Where a line of the material contains the string "This", copy that line.

### Records supplied
········

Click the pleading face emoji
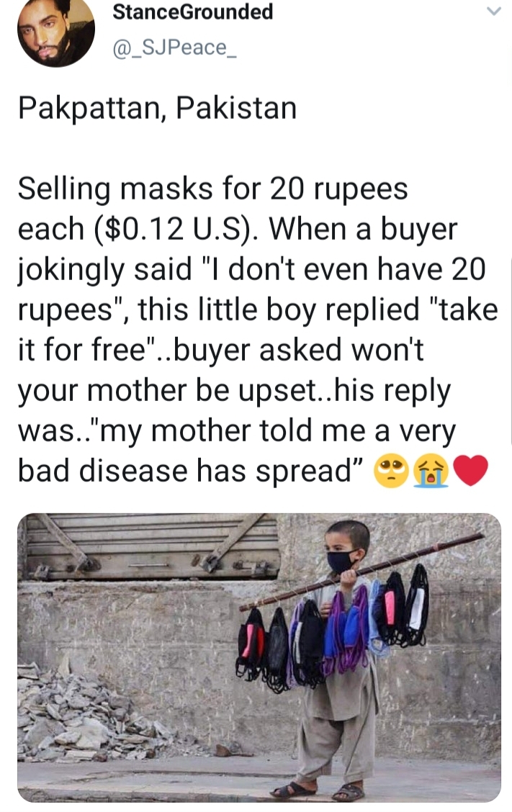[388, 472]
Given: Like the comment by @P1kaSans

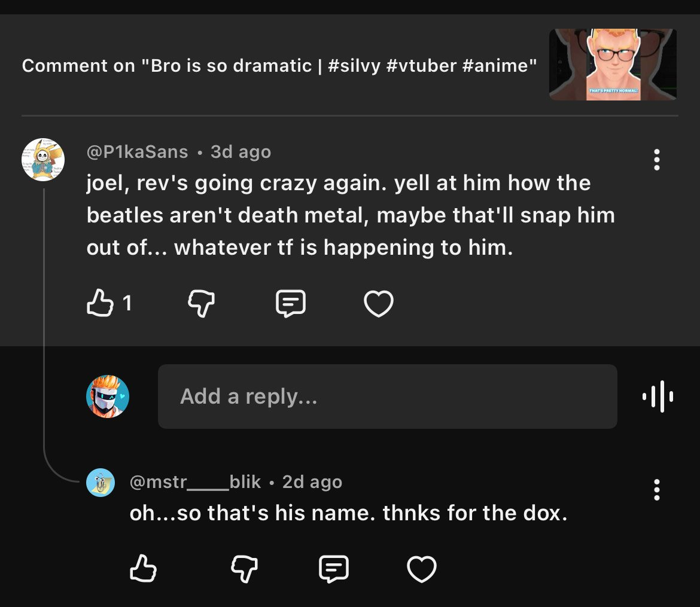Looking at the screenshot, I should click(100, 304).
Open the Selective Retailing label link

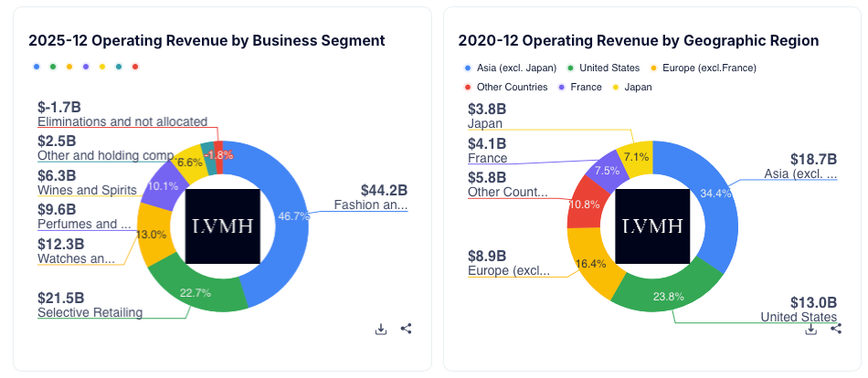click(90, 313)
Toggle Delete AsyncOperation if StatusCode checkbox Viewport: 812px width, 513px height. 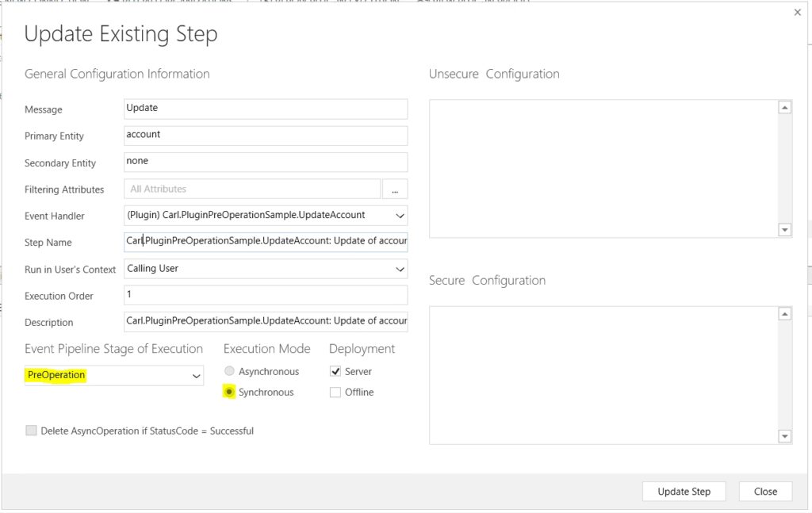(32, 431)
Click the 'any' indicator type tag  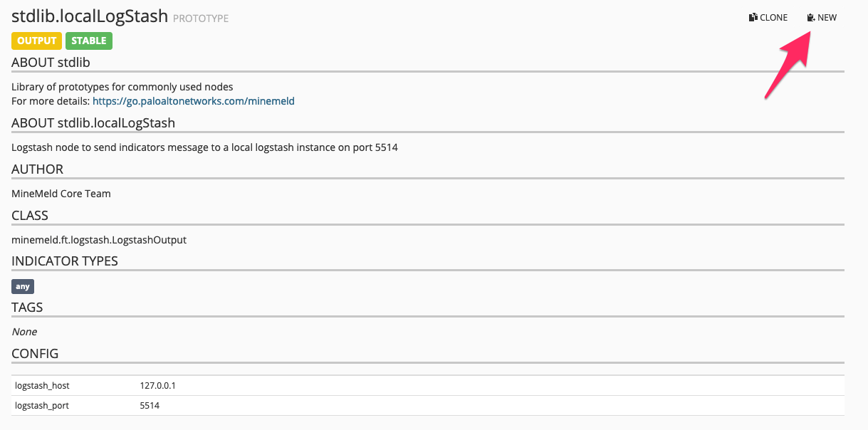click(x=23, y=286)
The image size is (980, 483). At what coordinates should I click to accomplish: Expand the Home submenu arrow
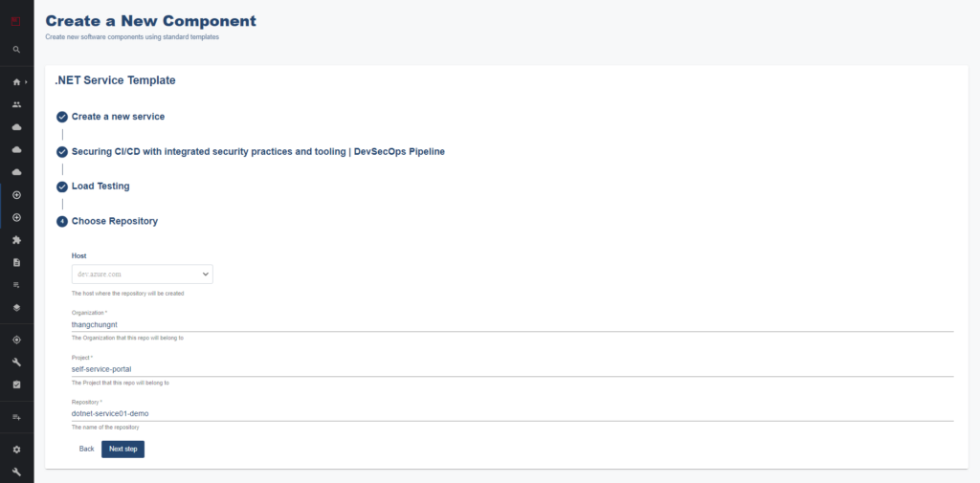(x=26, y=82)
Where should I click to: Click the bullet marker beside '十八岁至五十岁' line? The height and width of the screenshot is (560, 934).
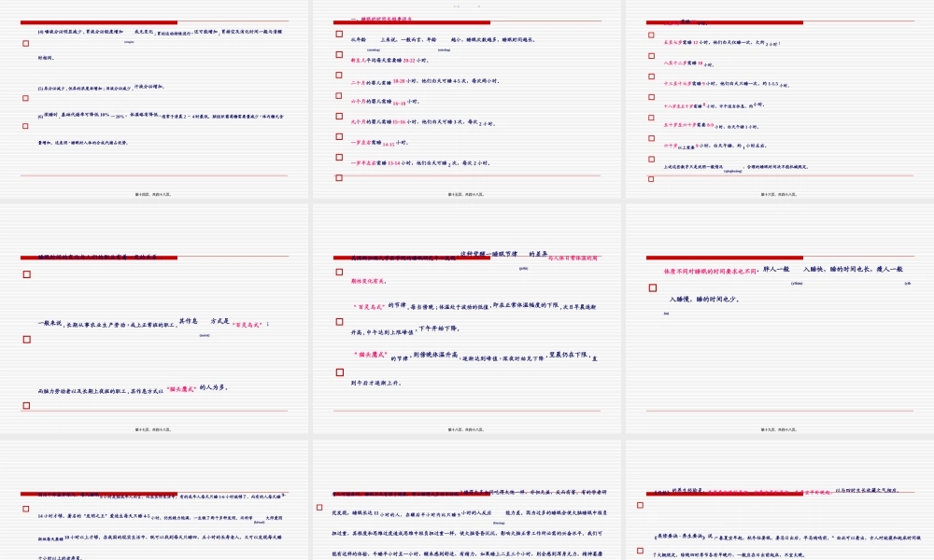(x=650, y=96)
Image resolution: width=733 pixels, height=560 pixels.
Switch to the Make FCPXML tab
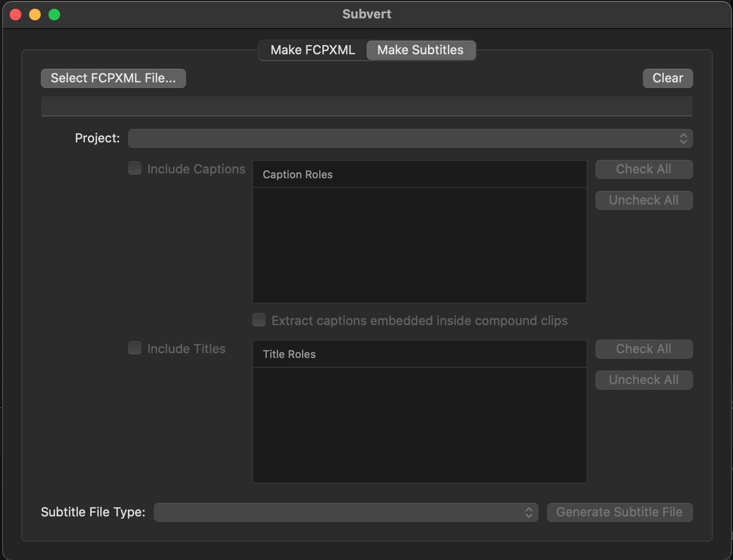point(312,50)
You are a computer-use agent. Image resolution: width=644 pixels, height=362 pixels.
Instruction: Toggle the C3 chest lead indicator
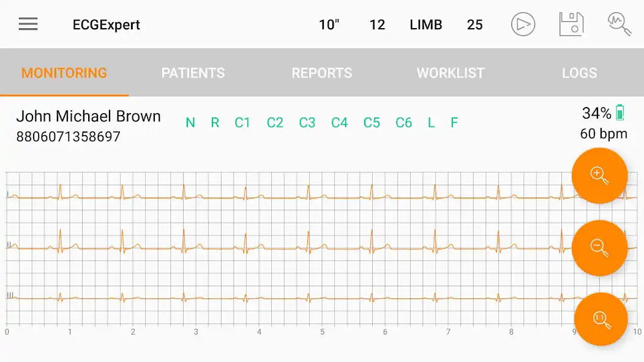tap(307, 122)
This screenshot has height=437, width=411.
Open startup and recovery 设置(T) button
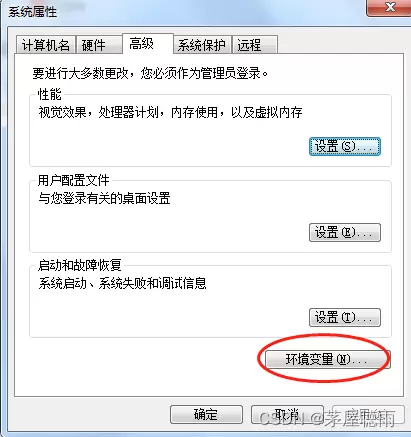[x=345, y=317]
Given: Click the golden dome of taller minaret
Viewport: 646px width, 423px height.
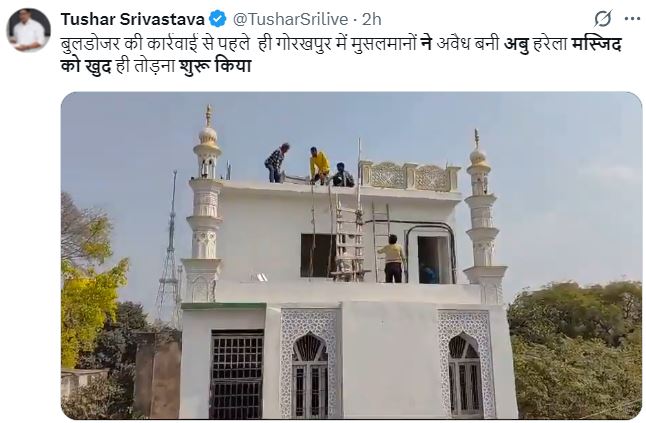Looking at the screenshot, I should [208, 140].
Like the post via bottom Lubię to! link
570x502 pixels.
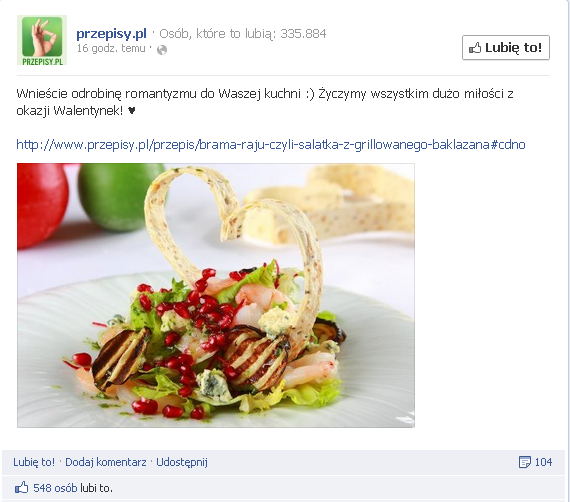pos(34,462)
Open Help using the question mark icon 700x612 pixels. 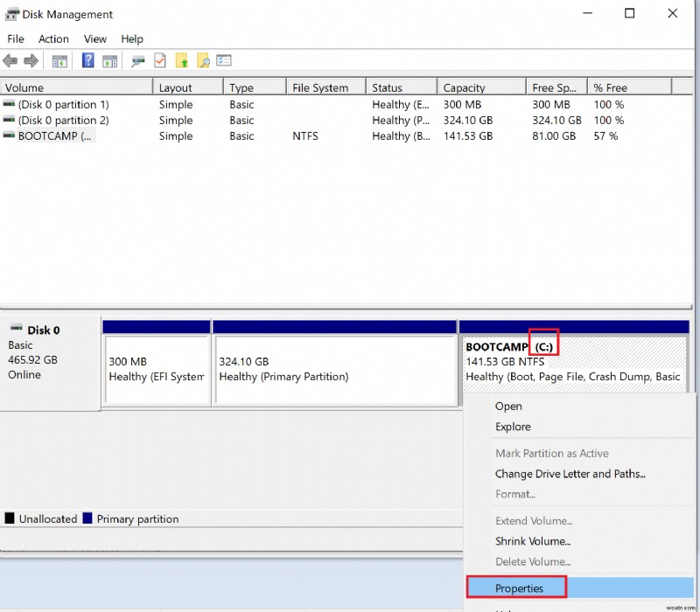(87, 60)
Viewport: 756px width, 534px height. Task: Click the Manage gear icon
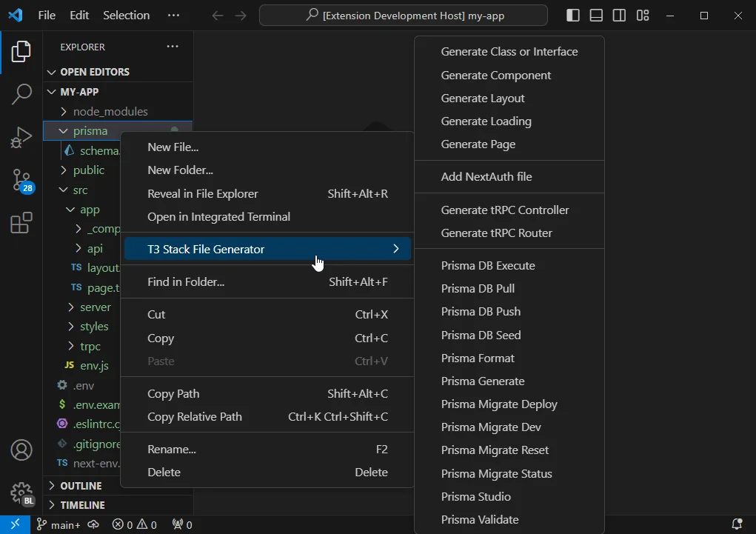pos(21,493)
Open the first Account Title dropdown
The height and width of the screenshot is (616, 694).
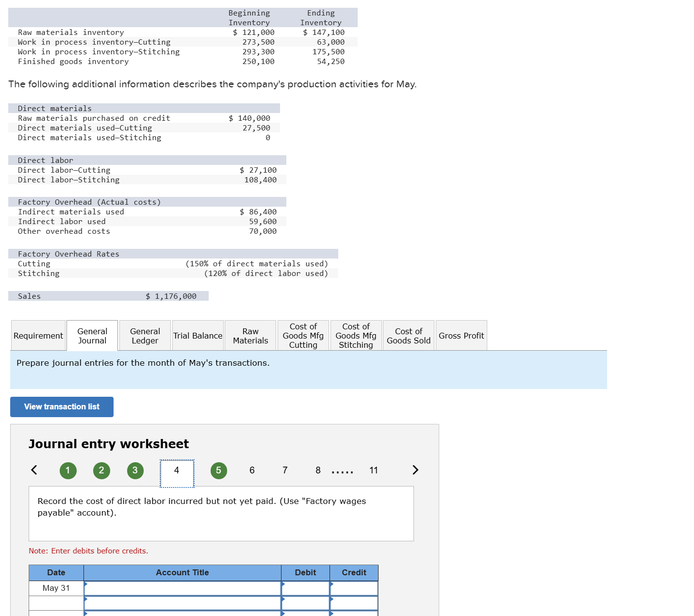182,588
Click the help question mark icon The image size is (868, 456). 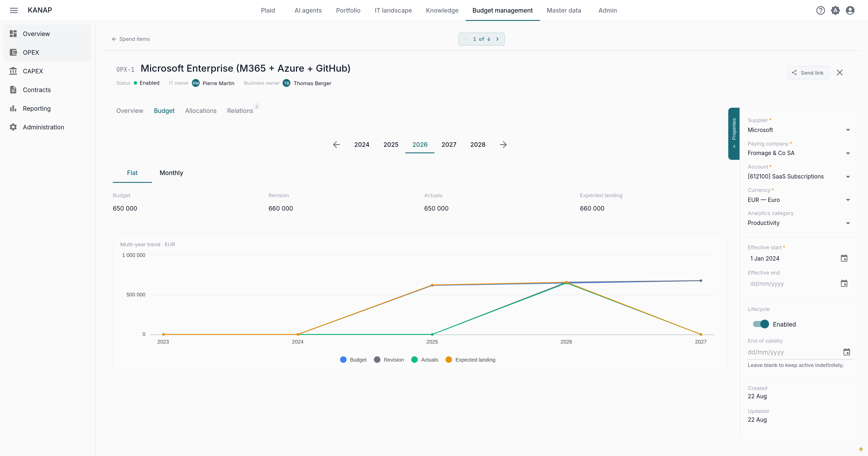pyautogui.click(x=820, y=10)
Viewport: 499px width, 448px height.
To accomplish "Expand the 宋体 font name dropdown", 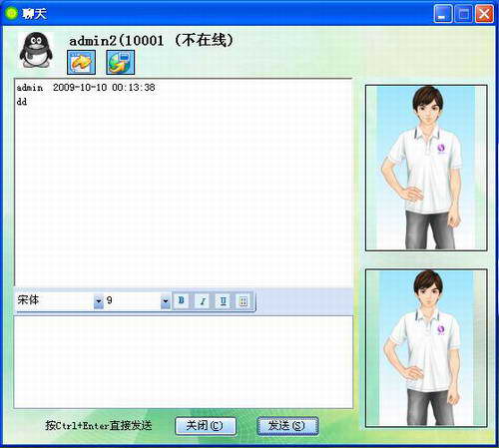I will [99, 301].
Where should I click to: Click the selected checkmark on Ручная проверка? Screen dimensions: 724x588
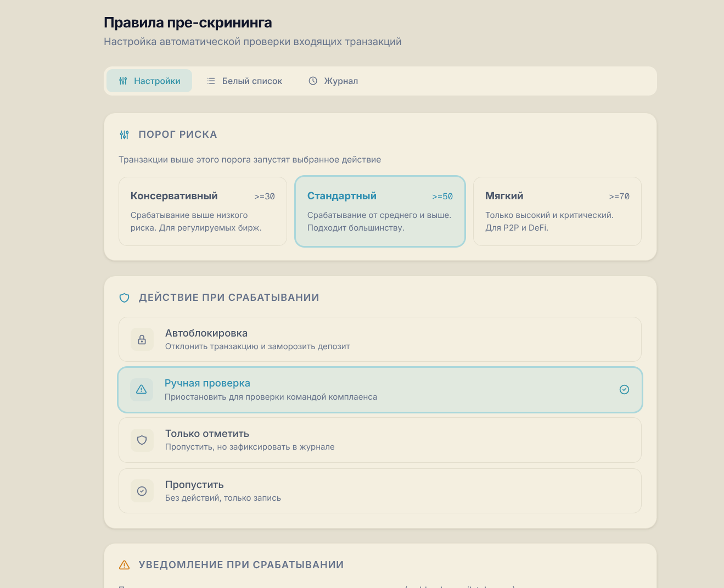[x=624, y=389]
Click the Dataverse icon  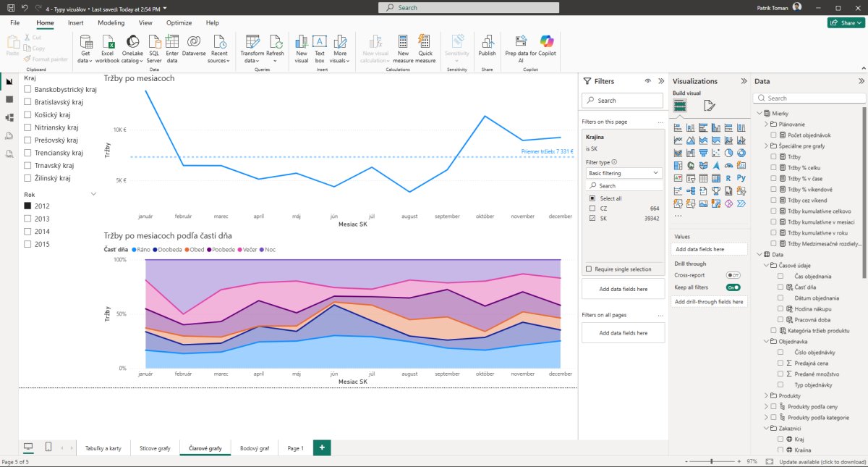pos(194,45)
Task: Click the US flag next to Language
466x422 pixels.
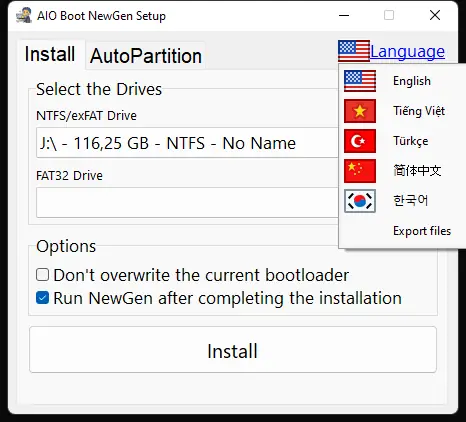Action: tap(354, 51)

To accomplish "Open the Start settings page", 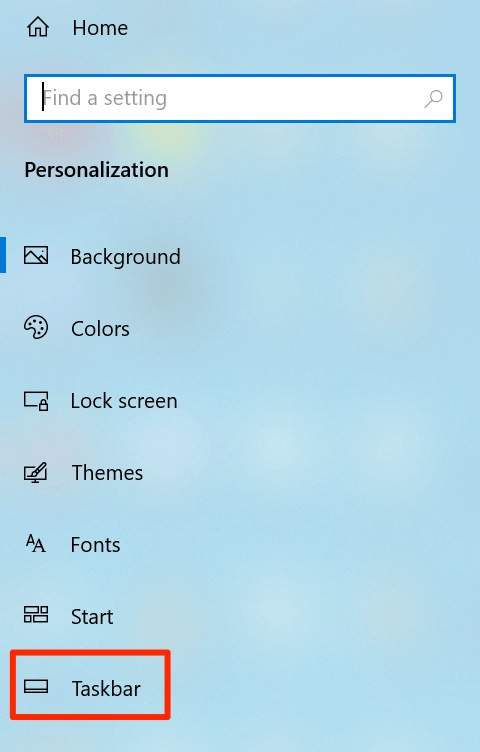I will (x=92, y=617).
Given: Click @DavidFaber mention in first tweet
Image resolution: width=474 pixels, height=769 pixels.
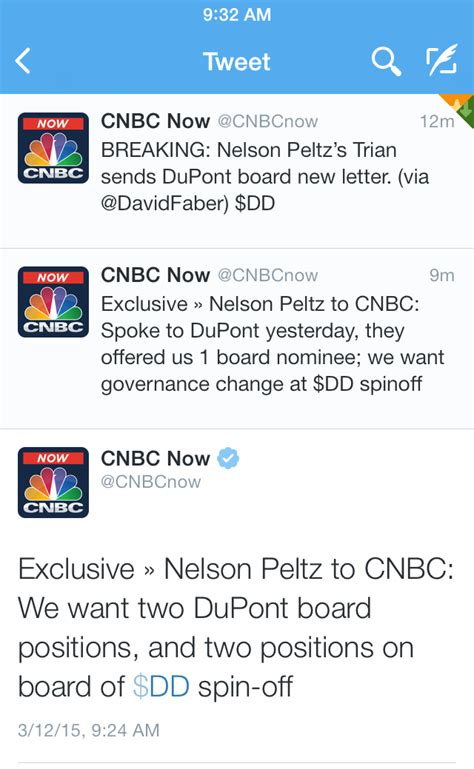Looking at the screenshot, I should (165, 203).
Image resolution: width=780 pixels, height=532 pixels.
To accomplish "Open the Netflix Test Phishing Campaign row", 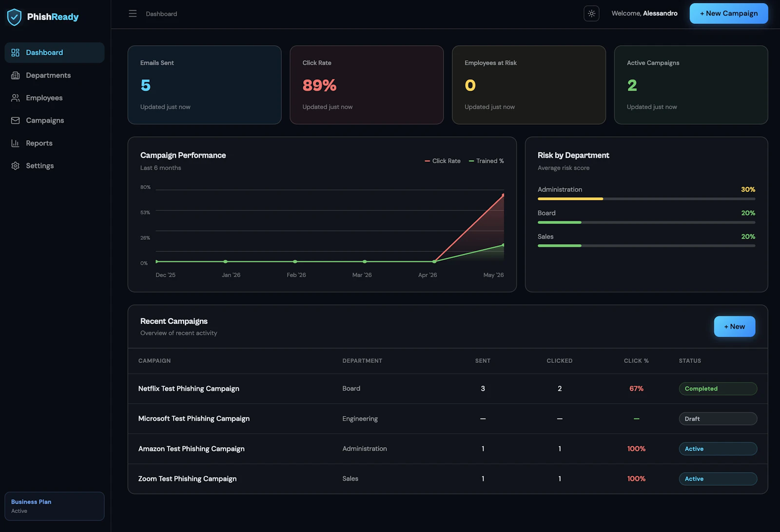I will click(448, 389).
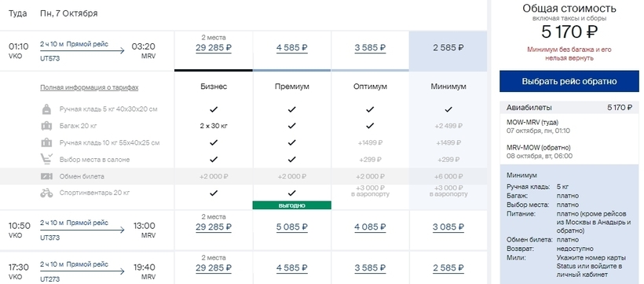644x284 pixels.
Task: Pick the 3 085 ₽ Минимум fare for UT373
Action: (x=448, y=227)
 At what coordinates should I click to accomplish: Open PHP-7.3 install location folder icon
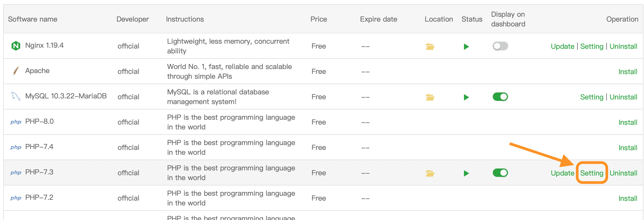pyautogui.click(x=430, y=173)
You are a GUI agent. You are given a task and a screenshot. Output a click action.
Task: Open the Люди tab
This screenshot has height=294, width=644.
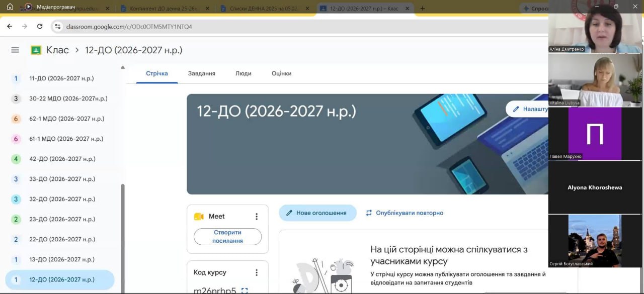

········

### Your solution
This screenshot has height=437, width=411.
This screenshot has height=294, width=644.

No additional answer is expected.